—Ya veo —dijo Mr. Buckingham—, y presumo que todas las momias que nos han
llegado enteras son de la raza del Escarabajo.
—Sin la menor duda.
—Yo había pensado —dijo tímidamente Mr. Gliddon— que el Escarabajo era uno de
los dioses egipcios.
—¿Uno de los qué egipcios? —gritó la momia, poniéndose de pie.
—Uno de los dioses —repitió el erudito.
—Mr. Gliddon, estoy estupefacto al oírle hablar de esa manera —dijo el conde,
volviendo a sentarse—. Ninguna nación de este mundo ha reconocido nunca más de un
dios. El Escarabajo, el Ibis etc., eran para nosotros los símbolos (como seres semejantes lo
fueron para otros), los intermediarios a través de los cuales adorábamos a un Creador
demasiado augusto para dirigirnos a él directamente.
Hubo una pausa. La conversación fue reanudada por el doctor Ponnonner.
—A juzgar por lo que nos ha explicado usted —dijo—, no sería improbable que en las
catacumbas próximas al Nilo haya otras momias de la raza de los Escarabajos e igualmente
vivas.
—Sin la menor duda —replicó el conde—. Todos los Escarabajos embalsamados vivos
por accidente siguen estando vivos. Incluso algunos de aquéllos, embalsamados
expresamente, pueden haber sido olvidados por sus ejecutores testamentarios y, sin duda,
continúan en sus tumbas.
—¿Sería usted tan amable de explicarnos —pregunté— qué entiende por embalsamar
«expresamente»?
—Con mucho gusto —repuso la momia, luego de mirarme atentamente a través del
monóculo, pues era la primera vez que me atrevía a hacerle una pregunta directa.
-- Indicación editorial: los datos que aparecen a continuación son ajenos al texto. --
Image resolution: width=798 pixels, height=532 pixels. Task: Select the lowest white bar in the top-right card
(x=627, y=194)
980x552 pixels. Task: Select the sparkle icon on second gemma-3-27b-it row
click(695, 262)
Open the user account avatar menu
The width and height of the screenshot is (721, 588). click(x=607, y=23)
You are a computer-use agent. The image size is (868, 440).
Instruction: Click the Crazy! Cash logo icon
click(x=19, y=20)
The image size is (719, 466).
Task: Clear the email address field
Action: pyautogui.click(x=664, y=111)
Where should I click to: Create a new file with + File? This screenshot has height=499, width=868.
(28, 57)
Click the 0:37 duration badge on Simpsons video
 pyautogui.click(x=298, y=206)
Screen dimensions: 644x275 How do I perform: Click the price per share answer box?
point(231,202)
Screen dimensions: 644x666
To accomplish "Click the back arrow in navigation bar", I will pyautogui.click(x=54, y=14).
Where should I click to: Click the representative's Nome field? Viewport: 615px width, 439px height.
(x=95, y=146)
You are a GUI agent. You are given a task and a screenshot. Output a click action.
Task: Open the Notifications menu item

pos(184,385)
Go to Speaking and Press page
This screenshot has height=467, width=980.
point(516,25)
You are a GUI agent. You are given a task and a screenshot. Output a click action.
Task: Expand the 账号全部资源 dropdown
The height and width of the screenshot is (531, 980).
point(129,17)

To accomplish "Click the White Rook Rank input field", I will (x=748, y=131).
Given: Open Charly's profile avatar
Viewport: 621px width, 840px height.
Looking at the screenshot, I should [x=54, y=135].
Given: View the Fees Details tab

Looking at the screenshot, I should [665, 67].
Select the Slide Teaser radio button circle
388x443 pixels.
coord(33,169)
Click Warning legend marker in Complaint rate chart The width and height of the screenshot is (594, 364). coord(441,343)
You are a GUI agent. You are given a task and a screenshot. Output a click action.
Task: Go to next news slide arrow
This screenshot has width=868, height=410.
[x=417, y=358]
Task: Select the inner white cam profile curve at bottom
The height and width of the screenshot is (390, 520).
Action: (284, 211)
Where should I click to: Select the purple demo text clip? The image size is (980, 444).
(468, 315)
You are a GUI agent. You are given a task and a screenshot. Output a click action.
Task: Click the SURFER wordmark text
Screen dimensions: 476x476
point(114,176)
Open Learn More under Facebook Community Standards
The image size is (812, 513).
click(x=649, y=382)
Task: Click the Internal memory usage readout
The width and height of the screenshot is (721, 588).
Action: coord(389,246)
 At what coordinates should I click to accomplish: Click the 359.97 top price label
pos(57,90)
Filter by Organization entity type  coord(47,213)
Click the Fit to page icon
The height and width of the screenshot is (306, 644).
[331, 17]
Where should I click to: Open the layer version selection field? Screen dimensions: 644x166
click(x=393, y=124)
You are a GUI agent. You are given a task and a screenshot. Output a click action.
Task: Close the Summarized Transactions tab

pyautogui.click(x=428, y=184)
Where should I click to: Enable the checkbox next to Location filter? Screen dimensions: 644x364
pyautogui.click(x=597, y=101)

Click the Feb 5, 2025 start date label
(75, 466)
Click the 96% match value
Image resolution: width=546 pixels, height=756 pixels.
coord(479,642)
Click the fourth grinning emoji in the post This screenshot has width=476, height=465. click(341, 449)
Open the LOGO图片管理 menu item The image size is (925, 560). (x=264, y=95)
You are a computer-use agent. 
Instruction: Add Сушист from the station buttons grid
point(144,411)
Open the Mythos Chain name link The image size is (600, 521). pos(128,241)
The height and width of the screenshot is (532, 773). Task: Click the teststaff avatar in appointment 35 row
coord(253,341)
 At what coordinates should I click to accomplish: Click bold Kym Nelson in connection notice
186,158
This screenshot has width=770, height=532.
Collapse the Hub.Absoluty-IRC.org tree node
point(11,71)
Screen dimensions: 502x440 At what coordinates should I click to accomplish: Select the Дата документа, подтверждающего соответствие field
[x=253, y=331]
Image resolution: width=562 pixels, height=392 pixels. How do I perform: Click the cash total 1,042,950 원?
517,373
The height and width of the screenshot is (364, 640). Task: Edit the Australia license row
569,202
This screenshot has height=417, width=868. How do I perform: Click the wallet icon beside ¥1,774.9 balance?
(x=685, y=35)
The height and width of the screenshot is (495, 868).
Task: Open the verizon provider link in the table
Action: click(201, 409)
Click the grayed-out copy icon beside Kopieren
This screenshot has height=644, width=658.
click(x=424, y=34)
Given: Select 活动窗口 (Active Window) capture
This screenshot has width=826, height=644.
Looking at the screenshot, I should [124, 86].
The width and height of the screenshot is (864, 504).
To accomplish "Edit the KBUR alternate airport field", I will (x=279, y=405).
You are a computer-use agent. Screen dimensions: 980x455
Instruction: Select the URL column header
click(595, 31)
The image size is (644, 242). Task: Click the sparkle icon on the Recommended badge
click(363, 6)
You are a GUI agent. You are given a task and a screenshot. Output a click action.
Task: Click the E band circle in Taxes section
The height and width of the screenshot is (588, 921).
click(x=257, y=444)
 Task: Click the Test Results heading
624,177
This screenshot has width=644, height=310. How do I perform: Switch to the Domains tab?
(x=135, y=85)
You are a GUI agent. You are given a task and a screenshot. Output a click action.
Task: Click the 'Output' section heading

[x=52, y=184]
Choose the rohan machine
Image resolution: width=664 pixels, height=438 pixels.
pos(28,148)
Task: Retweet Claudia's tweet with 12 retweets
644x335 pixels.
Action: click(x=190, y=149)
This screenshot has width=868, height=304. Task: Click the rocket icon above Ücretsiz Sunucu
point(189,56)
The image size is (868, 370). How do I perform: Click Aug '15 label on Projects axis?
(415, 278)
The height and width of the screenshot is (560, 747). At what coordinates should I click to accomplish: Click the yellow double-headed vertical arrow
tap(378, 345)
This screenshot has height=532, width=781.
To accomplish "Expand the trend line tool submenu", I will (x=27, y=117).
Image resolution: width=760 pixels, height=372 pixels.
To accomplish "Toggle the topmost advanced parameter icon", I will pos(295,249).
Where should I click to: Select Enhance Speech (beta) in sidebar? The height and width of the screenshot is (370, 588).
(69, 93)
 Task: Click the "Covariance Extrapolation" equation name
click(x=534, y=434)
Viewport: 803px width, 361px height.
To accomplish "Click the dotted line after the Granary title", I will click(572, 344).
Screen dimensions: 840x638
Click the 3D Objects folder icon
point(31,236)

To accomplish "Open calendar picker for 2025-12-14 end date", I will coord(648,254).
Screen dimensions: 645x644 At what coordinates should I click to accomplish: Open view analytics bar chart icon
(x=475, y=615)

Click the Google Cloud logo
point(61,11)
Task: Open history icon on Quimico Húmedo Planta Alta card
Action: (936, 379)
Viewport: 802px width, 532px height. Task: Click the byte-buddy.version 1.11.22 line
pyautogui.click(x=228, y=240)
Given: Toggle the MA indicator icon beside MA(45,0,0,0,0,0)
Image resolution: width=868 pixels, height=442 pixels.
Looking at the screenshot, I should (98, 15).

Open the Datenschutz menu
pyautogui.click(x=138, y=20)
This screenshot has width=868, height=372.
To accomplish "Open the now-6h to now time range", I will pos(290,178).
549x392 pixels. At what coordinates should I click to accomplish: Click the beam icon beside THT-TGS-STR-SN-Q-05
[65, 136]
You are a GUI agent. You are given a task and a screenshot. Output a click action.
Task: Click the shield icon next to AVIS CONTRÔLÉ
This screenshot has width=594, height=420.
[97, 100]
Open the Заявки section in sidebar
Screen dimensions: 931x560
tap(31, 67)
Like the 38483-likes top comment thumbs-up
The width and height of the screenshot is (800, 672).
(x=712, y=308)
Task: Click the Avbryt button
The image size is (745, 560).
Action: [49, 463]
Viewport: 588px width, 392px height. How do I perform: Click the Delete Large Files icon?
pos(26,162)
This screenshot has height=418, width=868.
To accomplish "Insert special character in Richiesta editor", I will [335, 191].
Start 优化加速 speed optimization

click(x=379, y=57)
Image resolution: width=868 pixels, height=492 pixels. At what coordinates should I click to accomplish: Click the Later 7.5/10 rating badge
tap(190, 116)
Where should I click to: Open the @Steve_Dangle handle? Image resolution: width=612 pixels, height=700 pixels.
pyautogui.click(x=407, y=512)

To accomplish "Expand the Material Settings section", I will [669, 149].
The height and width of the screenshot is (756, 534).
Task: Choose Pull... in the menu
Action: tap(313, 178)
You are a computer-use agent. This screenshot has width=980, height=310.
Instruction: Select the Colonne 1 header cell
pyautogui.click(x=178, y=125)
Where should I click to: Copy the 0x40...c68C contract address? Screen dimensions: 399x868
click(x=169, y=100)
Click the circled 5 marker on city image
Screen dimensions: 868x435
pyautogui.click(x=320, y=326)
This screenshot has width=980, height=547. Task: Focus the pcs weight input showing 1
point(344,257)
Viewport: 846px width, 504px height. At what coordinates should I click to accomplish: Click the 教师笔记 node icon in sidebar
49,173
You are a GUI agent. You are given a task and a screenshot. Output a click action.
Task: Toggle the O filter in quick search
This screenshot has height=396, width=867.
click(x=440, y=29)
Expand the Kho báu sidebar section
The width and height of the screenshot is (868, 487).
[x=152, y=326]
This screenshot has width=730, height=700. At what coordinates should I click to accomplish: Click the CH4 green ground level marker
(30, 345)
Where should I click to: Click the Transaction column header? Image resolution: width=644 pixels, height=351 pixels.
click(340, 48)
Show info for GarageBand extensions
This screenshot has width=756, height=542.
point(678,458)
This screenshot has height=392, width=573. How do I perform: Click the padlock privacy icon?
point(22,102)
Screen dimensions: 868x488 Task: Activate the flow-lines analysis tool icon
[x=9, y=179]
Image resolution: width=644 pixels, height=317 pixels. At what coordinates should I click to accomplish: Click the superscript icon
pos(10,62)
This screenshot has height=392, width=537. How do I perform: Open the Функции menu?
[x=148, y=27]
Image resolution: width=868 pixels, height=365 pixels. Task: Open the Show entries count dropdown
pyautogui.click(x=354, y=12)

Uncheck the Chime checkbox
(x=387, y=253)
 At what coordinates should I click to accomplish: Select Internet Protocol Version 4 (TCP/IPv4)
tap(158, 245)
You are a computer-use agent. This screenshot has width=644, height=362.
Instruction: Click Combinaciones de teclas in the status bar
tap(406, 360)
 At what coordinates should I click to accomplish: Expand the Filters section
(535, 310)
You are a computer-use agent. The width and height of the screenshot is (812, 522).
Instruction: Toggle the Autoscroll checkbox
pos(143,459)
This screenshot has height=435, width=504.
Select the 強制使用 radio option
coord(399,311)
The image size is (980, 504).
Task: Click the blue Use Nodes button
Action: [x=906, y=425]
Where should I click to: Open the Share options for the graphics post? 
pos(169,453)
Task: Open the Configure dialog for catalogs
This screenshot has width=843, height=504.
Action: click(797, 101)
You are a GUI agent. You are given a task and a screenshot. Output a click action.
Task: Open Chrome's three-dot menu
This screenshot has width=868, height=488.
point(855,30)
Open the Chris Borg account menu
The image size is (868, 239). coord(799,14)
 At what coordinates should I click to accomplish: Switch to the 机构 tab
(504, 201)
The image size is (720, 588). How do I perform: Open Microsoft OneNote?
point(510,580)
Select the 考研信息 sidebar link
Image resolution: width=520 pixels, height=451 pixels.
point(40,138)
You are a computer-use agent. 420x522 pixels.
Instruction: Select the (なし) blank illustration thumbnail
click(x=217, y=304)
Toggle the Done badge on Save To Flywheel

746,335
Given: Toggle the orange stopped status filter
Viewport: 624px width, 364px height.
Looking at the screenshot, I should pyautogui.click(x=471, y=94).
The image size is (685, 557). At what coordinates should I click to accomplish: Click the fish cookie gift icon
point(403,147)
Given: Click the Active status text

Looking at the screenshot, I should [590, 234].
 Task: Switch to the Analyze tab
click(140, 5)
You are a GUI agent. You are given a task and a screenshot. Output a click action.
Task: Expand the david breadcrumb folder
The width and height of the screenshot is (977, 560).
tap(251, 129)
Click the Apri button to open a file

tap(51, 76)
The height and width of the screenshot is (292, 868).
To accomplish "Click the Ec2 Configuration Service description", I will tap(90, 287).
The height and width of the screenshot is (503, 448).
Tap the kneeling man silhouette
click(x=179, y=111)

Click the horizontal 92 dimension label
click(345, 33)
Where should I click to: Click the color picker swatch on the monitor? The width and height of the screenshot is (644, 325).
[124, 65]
—Con mucho gusto —repitió—. La duración usual de la vida humana en mi tiempo era
de unos ochocientos años. Pocos hombres morían, a menos de sobrevenirles algún
accidente extraordinario, antes de los seiscientos; pero la cifra anterior era considerada
como el término natural. Luego de descubierto el principio del embalsamamiento, tal como
lo he explicado antes, nuestros filósofos pensaron que sería posible satisfacer una muy
laudable curiosidad, y a la vez contribuir grandemente a los intereses de la ciencia, si ese
término natural era vivido en varias etapas. En el caso de la historia, sobre todo, la
experiencia había demostrado que algo así resultaba indispensable. Un historiador, por
ejemplo, llegado a la edad de quinientos años, escribía un libro con muchísimo celo, y
luego se hacía embalsamar cuidadosamente, dejando instrucciones a sus albaceas pro
tempore, para que lo resucitaran transcurrido un cierto período —digamos quinientos o
seiscientos años—. Al reanudar su vida, el sabio descubría invariablemente que su gran
obra se había convertido en una especie de libreta de notas reunidas al azar, algo así como
una palestra literaria de todas las conjeturas antagónicas, los enigmas y las pendencias
personales de un ejército de exasperados comentadores. Aquellas conjeturas, etc., que
recibían el nombre de notas o enmiendas, habían tapado, deformado y agobiado de tal
manera el texto, que el autor se veía precisado a encender una linterna para buscar su
propio libro. Una vez descubierto, no compensaba nunca el trabajo de haberlo buscado.
Luego de escribirlo íntegramente de nuevo, el historiador consideraba su deber ponerse a
corregir de inmediato, con su conocimiento y experiencias personales, las tradiciones
corrientes sobre la época en que había vivido anteriormente. Y así, ese proceso de nueva
redacción y de rectificación personal, cumplido de tiempo en tiempo por diversos sabios,
impedía que nuestra historia se convirtiera en una pura fábula.